DESCRIPTION OF THE TASK
Print word for word the records from the line containing "Khách Hàng Thân Thiết (542, 2182)" through the end.

═════ DATA SUPPLIED

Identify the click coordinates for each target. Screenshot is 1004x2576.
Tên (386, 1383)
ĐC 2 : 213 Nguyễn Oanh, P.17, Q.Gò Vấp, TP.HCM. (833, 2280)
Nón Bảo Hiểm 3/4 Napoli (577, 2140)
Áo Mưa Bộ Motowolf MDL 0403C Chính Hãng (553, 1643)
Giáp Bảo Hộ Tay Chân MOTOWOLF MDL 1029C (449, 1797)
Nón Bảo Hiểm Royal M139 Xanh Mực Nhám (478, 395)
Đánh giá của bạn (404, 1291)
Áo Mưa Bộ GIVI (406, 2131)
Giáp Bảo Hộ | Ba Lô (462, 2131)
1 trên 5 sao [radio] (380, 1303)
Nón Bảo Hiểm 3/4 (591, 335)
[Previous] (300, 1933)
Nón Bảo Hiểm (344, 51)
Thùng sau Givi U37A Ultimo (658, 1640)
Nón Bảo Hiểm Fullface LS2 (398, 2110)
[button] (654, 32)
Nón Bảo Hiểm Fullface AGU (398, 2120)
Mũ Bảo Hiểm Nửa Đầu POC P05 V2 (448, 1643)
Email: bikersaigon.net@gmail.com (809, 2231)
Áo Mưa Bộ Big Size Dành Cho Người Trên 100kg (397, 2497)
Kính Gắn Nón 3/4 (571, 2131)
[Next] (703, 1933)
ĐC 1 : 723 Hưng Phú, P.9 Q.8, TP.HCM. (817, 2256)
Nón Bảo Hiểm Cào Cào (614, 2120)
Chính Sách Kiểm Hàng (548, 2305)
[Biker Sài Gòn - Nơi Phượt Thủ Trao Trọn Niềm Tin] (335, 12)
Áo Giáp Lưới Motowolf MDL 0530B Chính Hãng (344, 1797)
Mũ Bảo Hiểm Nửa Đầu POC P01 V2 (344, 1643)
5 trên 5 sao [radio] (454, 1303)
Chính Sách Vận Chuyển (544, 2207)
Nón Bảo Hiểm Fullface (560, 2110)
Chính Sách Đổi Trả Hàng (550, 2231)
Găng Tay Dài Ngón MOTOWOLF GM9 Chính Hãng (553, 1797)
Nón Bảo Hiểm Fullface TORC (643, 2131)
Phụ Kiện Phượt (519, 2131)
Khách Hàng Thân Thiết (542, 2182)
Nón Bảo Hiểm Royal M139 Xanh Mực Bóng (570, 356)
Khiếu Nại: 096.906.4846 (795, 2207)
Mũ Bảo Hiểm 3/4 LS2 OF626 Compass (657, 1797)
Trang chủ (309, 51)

══════════

PROBLEM SOLUTION
Khách Hàng Thân Thiết (542, 2182)
Nón Bảo Hiểm Royal M139 Xanh Mực Bóng (570, 356)
Khiếu Nại: 096.906.4846 (795, 2207)
Mũ Bảo Hiểm 3/4 LS2 OF626 Compass (657, 1797)
Trang chủ (309, 51)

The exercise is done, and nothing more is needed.